*AVAILABLE DATA*.
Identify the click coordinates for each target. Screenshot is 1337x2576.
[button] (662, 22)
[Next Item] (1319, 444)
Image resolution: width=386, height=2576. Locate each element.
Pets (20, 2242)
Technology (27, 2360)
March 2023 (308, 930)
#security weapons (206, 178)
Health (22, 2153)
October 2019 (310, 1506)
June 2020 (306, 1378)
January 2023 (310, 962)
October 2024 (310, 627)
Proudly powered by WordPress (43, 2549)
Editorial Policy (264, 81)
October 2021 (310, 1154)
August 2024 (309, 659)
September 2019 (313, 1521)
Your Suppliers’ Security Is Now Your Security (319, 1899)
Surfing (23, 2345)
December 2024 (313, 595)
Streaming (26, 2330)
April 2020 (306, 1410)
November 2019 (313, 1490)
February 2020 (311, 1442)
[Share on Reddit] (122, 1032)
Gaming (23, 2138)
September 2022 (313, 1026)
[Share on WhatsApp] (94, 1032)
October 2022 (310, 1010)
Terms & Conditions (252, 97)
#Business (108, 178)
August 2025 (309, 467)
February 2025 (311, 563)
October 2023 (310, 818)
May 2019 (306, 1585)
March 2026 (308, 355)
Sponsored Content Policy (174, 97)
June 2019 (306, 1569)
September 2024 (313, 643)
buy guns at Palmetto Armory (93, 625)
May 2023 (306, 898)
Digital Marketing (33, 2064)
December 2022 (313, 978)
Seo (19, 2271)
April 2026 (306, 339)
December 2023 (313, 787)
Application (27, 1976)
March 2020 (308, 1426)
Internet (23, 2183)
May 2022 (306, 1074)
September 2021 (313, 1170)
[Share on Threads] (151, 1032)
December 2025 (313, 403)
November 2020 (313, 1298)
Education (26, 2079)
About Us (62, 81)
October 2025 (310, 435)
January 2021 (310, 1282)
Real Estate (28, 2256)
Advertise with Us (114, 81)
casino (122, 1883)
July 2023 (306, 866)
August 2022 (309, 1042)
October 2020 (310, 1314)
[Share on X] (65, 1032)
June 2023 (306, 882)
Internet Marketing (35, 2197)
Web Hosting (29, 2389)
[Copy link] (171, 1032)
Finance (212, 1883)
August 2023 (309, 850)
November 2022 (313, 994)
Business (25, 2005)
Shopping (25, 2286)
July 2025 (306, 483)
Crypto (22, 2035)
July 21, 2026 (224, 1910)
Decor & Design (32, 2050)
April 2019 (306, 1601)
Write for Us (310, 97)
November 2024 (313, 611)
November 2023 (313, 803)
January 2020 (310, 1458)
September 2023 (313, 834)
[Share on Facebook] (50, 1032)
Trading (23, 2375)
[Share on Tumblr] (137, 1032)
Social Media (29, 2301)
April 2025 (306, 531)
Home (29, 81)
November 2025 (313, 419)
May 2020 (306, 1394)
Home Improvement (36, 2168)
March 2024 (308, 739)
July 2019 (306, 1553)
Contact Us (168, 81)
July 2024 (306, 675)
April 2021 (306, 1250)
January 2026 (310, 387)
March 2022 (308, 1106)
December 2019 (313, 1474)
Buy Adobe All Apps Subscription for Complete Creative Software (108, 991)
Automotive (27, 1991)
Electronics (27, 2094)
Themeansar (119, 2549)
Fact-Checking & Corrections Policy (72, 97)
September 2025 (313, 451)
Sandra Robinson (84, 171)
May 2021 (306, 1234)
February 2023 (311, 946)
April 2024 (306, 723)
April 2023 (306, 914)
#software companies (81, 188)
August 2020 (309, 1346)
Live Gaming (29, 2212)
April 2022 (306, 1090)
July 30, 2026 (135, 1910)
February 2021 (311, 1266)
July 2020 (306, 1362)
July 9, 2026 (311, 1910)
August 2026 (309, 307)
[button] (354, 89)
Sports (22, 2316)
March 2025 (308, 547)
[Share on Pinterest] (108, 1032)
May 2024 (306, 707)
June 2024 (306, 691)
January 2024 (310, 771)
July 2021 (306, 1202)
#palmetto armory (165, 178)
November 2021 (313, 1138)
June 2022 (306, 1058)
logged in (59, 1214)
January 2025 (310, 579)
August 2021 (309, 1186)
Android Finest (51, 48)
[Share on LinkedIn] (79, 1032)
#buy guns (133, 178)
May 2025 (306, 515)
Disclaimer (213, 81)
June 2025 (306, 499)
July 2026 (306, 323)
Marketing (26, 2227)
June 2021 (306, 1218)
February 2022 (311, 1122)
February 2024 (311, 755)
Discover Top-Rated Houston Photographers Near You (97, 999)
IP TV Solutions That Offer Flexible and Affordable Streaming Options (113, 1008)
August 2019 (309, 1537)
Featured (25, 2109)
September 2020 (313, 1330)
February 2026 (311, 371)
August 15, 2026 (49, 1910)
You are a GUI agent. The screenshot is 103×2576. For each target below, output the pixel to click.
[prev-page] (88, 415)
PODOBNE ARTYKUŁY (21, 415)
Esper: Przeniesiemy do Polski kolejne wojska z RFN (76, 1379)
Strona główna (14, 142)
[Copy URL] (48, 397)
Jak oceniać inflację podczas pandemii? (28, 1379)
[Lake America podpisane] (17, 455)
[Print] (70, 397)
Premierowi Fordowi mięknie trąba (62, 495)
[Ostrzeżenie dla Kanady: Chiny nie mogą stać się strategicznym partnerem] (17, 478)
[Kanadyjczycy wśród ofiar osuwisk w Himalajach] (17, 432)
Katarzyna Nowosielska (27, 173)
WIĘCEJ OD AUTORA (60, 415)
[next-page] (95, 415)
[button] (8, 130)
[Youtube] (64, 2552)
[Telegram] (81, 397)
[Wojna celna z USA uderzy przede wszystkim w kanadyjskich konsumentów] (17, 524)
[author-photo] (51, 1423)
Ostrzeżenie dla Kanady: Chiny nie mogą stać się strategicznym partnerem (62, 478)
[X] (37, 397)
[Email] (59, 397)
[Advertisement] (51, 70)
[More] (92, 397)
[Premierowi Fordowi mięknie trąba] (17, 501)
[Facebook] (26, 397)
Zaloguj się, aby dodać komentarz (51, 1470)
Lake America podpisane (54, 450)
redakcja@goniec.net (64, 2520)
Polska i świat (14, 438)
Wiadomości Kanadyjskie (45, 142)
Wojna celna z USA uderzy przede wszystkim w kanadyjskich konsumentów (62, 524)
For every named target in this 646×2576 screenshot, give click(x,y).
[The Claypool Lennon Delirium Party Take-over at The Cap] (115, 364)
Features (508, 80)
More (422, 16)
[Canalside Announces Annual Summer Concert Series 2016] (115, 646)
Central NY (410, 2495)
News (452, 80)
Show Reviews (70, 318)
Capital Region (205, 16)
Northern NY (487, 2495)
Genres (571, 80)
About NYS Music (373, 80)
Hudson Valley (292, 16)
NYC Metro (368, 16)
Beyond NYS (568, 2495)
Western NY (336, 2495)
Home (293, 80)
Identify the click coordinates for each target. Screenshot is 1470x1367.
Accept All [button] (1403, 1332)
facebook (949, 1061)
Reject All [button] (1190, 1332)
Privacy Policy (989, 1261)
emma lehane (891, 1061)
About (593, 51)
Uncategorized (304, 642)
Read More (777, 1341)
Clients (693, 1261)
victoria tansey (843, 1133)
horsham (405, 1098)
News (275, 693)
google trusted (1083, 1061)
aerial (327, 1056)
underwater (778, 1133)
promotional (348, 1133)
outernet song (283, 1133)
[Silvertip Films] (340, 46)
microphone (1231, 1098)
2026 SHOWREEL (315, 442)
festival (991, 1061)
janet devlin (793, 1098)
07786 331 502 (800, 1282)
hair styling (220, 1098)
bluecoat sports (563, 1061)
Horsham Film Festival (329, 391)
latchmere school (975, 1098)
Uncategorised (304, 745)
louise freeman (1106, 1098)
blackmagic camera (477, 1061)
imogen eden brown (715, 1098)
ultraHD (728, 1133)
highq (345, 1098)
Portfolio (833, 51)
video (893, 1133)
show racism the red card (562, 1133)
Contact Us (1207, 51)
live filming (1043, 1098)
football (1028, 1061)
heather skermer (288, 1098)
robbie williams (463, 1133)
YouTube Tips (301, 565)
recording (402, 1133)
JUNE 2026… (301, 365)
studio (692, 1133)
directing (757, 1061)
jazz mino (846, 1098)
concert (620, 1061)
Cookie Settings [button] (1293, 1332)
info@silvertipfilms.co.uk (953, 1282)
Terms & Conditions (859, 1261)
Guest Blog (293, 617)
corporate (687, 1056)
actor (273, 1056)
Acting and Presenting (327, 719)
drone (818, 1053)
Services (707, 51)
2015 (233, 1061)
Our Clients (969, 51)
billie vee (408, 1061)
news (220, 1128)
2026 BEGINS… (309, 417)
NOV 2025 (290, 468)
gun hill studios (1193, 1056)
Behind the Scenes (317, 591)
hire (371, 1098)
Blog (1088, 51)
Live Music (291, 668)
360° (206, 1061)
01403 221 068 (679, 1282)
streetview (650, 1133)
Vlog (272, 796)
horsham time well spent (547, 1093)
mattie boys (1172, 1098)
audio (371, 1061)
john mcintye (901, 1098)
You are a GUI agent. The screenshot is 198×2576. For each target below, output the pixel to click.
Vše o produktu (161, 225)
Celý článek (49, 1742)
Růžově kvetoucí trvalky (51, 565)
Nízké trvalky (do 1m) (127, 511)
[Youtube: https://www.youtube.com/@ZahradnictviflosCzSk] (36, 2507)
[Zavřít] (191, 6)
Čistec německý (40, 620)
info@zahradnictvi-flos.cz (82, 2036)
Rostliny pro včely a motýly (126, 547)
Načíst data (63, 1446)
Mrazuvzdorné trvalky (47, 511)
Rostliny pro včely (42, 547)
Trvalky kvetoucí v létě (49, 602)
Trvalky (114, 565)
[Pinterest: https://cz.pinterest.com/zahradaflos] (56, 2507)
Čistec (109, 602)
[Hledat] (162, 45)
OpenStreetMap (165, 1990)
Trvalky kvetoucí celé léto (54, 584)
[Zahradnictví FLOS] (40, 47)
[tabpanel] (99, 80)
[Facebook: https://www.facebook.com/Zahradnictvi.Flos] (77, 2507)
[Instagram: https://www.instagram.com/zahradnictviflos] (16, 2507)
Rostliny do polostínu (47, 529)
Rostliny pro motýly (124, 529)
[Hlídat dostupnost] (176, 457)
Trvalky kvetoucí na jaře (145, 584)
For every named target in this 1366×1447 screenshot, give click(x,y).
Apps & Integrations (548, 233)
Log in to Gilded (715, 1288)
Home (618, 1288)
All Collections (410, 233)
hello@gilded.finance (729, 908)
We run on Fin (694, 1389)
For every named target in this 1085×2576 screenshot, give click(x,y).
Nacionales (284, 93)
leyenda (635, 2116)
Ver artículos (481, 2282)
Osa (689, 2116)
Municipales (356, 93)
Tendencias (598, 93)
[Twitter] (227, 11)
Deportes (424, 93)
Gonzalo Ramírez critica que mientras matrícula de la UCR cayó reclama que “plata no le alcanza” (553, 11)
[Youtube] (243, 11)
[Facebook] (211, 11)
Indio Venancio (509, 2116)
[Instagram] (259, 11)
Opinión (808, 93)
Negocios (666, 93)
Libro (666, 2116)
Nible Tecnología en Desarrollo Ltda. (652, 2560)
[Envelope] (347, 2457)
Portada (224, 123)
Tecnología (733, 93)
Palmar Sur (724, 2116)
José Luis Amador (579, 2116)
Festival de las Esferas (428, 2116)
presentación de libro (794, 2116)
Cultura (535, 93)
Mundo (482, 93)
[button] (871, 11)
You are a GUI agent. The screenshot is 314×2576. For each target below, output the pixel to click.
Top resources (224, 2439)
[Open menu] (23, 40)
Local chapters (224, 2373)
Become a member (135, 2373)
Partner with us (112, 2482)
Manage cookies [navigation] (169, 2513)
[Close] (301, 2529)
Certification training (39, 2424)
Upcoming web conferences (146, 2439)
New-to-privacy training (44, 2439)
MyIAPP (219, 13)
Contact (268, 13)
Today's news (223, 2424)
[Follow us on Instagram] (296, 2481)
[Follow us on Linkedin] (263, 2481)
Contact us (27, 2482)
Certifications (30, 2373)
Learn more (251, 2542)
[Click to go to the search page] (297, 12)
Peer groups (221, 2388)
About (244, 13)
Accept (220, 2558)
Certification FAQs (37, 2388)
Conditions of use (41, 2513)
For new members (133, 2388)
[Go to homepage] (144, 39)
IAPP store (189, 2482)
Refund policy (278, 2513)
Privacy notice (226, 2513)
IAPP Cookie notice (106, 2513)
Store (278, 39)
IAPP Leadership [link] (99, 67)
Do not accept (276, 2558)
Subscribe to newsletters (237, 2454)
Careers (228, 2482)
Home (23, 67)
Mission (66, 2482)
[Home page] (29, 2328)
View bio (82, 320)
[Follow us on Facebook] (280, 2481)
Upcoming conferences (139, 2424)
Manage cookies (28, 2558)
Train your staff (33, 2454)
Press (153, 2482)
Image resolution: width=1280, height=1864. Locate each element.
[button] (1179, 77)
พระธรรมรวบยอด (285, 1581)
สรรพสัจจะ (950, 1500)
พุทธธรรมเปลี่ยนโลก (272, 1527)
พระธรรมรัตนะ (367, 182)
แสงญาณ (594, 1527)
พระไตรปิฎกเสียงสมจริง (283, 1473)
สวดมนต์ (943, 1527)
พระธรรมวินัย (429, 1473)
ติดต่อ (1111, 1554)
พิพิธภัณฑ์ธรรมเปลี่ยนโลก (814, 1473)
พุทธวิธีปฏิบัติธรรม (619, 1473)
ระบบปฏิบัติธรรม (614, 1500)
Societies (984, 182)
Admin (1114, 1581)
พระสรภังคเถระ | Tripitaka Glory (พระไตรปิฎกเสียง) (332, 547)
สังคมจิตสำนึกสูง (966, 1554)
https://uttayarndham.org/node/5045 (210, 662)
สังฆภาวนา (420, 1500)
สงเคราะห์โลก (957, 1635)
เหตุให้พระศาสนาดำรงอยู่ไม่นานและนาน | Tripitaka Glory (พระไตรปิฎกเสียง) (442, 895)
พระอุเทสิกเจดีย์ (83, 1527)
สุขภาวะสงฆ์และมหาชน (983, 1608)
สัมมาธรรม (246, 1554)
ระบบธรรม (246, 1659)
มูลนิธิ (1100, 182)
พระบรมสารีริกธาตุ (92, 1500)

*WHAT THE TASK REQUIRES*. Among the entries above, the lines between the ones containing "November 2021 (313, 1138)" and "[author-photo] (51, 1423)", inclusive, are to be transcribed exactly. No other line is to be given.

*ANSWER TO THIS TASK*.
November 2021 (313, 1138)
June 2022 (306, 1058)
logged in (59, 1214)
January 2025 (310, 579)
August 2021 (309, 1186)
Android Finest (51, 48)
[Share on LinkedIn] (79, 1032)
#buy guns (133, 178)
May 2025 (306, 515)
Disclaimer (213, 81)
June 2025 (306, 499)
July 2026 (306, 323)
Marketing (26, 2227)
June 2021 (306, 1218)
February 2022 (311, 1122)
February 2024 (311, 755)
Discover Top-Rated Houston Photographers Near You (97, 999)
IP TV Solutions That Offer Flexible and Affordable Streaming Options (113, 1008)
August 2019 (309, 1537)
Featured (25, 2109)
September 2020 (313, 1330)
February 2026 (311, 371)
August 15, 2026 (49, 1910)
You are a GUI agent. The screenshot is 103×2576. For each target below, output the pixel to click.
[prev-page] (88, 415)
PODOBNE ARTYKUŁY (21, 415)
Esper: Przeniesiemy do Polski kolejne wojska z RFN (76, 1379)
Strona główna (14, 142)
[Copy URL] (48, 397)
Jak oceniać inflację podczas pandemii? (28, 1379)
[Lake America podpisane] (17, 455)
[Print] (70, 397)
Premierowi Fordowi mięknie trąba (62, 495)
[Ostrzeżenie dla Kanady: Chiny nie mogą stać się strategicznym partnerem] (17, 478)
[Kanadyjczycy wśród ofiar osuwisk w Himalajach] (17, 432)
Katarzyna Nowosielska (27, 173)
WIĘCEJ OD AUTORA (60, 415)
[next-page] (95, 415)
[button] (8, 130)
[Youtube] (64, 2552)
[Telegram] (81, 397)
[Wojna celna z USA uderzy przede wszystkim w kanadyjskich konsumentów] (17, 524)
[author-photo] (51, 1423)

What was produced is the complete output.